First of all, it’s incredibly easy to use. Once you’ve selected a theme, you can use the page builder to move things around, add, or delete elements of the page. Regardless of what you do, your site will still look professionally designed.
Although it’s somewhat limited in its initial free theme offerings, website owners can opt for plenty of premium designs to customize to their liking.
Shopify also offers more in-depth customization than BigCommerce. While many of BigCommerce’s sites have a similar overall feel, Shopify’s tools let you tweak your site with more control, ensuring that yours doesn’t look too much like your competitor’s.

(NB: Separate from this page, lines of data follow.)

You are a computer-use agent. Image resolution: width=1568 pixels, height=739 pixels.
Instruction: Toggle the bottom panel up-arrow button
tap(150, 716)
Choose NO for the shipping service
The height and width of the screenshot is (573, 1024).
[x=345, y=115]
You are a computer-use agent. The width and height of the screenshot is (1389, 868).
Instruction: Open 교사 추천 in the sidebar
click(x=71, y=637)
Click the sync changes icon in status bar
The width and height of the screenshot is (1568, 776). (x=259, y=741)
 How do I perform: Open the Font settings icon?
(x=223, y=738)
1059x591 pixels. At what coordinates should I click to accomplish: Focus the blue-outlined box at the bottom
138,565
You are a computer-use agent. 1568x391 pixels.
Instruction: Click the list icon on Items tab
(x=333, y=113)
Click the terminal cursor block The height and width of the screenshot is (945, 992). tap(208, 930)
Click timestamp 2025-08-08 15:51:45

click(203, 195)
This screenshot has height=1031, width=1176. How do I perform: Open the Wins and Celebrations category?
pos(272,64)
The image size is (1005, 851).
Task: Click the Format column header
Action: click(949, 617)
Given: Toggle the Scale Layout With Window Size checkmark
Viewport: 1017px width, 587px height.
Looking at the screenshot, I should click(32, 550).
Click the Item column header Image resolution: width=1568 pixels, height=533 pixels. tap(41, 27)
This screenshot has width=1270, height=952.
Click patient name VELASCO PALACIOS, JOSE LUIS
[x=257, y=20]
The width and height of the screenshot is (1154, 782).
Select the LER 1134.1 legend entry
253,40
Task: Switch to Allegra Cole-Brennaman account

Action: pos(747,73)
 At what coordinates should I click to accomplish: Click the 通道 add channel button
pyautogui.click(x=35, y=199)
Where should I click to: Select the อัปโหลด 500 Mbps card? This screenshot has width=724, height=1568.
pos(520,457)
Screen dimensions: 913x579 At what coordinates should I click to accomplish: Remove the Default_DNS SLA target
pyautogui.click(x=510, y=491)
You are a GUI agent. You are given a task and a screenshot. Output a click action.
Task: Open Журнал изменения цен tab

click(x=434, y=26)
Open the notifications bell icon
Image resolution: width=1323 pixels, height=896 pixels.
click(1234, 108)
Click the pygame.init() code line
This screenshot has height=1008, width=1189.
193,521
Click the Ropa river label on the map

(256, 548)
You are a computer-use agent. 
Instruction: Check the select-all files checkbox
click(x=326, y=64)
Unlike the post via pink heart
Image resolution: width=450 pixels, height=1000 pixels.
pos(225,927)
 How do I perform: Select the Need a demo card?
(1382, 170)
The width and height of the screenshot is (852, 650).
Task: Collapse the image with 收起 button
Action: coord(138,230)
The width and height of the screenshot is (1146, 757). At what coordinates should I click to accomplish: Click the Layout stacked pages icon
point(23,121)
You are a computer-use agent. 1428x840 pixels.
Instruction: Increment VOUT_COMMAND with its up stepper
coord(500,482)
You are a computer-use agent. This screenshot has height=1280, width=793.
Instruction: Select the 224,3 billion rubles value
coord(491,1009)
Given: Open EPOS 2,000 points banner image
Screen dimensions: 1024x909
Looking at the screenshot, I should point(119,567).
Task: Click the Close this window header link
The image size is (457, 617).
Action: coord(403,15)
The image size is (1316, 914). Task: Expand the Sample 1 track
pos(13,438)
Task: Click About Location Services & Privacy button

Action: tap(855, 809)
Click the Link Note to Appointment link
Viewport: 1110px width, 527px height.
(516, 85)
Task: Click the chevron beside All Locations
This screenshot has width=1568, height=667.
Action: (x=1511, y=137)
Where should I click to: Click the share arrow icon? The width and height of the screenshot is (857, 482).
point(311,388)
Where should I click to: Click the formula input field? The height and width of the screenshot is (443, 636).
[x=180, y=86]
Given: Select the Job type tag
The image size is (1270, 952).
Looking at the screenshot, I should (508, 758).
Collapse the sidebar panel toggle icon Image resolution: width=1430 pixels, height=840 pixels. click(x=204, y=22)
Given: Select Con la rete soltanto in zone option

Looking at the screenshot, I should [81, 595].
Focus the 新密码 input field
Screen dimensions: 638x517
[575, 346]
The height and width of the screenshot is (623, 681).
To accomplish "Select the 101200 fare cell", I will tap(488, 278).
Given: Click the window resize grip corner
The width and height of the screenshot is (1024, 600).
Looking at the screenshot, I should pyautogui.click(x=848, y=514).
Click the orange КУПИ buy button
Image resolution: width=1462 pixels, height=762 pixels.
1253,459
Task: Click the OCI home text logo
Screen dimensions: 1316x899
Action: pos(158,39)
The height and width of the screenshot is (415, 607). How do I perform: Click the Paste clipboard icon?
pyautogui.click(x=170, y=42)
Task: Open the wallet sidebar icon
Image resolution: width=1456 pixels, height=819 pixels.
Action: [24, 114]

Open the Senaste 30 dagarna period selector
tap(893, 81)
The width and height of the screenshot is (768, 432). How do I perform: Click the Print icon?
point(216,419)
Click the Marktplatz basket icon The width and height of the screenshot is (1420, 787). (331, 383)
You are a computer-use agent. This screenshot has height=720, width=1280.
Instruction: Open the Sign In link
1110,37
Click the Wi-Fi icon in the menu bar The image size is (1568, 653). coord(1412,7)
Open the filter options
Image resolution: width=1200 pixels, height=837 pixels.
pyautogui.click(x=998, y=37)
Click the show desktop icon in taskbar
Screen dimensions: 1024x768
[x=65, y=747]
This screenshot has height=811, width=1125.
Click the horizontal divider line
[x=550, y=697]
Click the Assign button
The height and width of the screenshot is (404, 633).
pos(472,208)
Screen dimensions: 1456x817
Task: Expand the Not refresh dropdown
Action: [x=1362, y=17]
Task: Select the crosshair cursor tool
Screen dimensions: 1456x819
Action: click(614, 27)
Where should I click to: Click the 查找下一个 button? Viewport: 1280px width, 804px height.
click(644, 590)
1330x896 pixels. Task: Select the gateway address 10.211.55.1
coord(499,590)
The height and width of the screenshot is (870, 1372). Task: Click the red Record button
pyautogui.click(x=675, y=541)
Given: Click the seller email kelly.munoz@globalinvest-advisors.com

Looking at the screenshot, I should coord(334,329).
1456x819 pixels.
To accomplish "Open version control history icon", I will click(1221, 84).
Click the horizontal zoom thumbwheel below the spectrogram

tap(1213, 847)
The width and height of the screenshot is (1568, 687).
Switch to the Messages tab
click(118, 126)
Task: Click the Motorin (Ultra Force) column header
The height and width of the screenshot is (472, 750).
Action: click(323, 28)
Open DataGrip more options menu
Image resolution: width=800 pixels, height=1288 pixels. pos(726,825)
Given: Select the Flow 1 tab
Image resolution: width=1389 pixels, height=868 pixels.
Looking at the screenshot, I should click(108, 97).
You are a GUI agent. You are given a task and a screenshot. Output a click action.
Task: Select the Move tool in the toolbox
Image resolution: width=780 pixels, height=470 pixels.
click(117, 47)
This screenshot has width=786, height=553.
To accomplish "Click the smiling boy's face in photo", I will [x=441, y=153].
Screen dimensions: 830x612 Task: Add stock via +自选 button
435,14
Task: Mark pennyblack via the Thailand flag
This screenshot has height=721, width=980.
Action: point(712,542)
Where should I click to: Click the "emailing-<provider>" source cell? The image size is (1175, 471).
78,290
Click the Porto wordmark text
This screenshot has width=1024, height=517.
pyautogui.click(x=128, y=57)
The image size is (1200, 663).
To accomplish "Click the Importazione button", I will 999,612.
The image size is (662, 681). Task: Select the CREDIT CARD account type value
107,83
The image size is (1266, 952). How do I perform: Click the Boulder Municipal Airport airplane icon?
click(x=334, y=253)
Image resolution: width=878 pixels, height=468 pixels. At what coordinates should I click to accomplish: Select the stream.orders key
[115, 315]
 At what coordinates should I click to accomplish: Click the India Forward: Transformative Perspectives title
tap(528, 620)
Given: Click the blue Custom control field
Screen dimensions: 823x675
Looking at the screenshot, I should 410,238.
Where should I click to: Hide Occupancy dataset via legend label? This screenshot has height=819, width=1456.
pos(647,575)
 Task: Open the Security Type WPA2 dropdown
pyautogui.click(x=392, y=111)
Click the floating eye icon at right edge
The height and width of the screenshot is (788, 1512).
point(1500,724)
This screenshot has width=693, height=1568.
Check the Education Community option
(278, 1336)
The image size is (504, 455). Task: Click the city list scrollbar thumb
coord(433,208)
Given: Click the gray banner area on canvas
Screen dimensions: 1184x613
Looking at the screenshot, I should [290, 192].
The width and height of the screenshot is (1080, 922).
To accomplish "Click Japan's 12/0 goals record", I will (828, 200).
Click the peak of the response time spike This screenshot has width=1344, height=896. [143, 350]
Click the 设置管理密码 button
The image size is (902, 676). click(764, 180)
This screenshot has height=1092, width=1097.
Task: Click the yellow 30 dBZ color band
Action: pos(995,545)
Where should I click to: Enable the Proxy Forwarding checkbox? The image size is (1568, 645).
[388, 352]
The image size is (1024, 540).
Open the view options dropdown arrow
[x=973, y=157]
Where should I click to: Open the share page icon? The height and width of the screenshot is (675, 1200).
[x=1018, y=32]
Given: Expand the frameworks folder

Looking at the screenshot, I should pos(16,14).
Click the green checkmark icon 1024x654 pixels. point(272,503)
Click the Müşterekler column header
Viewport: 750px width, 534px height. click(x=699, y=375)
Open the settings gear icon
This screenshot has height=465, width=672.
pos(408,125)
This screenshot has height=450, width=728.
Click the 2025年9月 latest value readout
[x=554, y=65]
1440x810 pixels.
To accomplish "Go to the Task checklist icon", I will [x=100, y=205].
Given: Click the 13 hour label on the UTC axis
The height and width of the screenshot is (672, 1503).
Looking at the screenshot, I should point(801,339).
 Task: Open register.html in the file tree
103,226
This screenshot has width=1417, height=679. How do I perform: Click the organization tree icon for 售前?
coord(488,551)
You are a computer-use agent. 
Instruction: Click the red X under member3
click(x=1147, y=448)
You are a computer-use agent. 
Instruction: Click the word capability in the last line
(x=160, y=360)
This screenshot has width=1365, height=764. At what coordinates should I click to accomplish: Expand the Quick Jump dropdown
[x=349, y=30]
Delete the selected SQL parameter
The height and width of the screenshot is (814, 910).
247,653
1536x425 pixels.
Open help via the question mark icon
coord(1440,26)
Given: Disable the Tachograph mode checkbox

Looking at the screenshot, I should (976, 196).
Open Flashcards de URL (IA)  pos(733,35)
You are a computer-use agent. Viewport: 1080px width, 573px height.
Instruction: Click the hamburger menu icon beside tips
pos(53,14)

Inventory Management Tools: BigCommerce Wins
The ability to organize products and track inventory is a necessity for online business owners. Both Shopify and BigCommerce make inventory management a breeze with simple ways to view all your products and add and remove items to sell.
Shopify’s backend dashboard can list all your products, giving you an at-a-glance view of everything you have for sale on your site. From there, edit quantities and add rules for what happens when your inventory gets low or an item goes out of stock.
Using the mobile app, you can scan barcodes of products to adjust your inventory automatically.
BigCommerce makes you work a little harder to see your inventory levels. You’ll also get a list of your products in list form, but you’ll have to click on each one to view your quantity.
However, BigCommerce has a few advantages over Shopify.
First, it offers 600 variants for each product versus 100 with Shopify. So, a fashion company selling multiple colors, materials, and sizes of one type of shirt might benefit from the many options offered by BigCommerce.
BigCommerce also lets you track inventory from all your connected channels, like Instagram and Amazon, so there’s no need to switch between platforms to make adjustments.
You’ll also get detailed reports of your products’ order trends to help you make informed decisions on your inventory.
Shopping and Checkout Process: BigCommerce Wins
Shopping and checking out orders are certainly simple with both Shopify and BigCommerce.
Where Shopify excels is its popular Shop Pay one-click checkout that creates a speedy and simple checkout for customers.
Shop Pay remembers a shopper’s payment and address information and automatically inserts it into checkouts using the feature. The customer can then complete their checkout in a matter of seconds without ever having to register an account on the retailer’s site.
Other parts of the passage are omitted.